Americans are obsessed over time. From fast food to the latest electronics, we’ll gladly open our wallets to save a few seconds. If there was an invention to avoid the hassle of peeling bananas, it would sell like hotcakes… banana hotcakes that is.
Ghanaians live on the opposite side of the spectrum. While certain aspects of their life such as the education system and medical visits require being on time, almost all other parts of life here runs late.
This morning my AFS “Auntie” sent a text to my host-mom and said that she, “would be picking me up at 8:45 A.M. to drive to Achimota Secondary School to pick up my uniform.”
I woke up at 7:30, planning to get a haircut. However, by the time I finished showering and eating it was already 8:15, and I didn’t think 30 minutes would be enough time to walk to and from the barbershop.
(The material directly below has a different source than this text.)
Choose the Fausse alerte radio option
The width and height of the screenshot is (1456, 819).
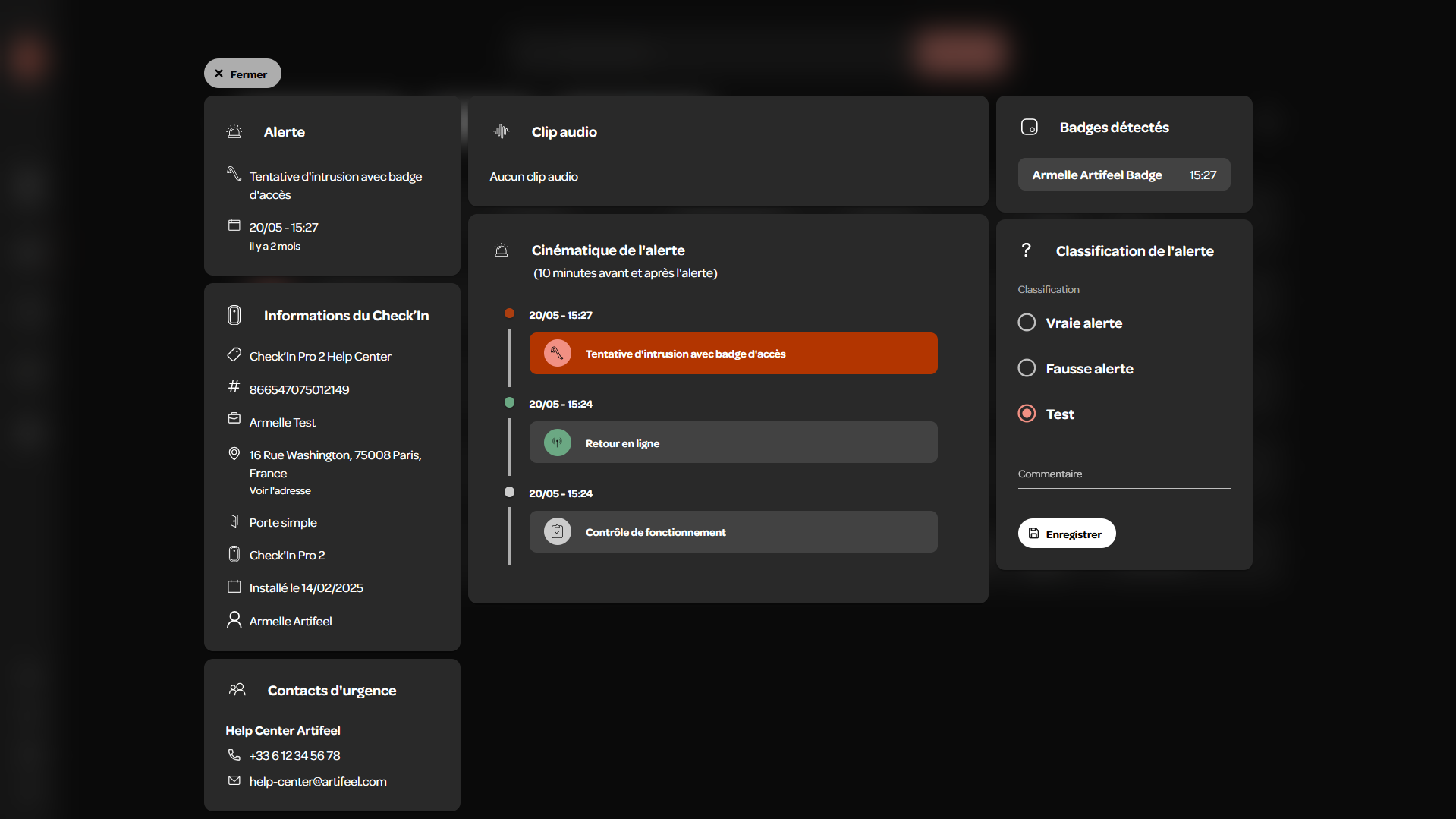pos(1027,368)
Forsaking the haircut, I waited for my Auntie. 8:45 soon arrived. So did 9:00, 9:30, 9:45, 10:00, and 10:15. I was starting to worry for her safety when, lo and behold, at 10:27 she finally knocked on my door.
Theoretically, not only did I have enough time to get a haircut, but also if the barber had accidentally cut me, I would’ve had enough time to go to the emergency room and get stitches – with time to spare for bowfloats and coffee.
When Americans are late, they’ll call in advance to let you know, and usually apologize profusely. Ghanaians are so used to it that when Auntie came into the room, her body language seemed as though she didn’t even notice she was close to two hours late.
My host-mom said if you show up on time to a party, you’ll be the only person there. People will normally start arriving anywhere from 30 minutes to an hour after it "begins." I'm rapidly coming to realize that is the truth.
This post isn’t meant to argue that the Ghanaians concept of time is bad, or good. It’s just “different,” and takes time to get used to it.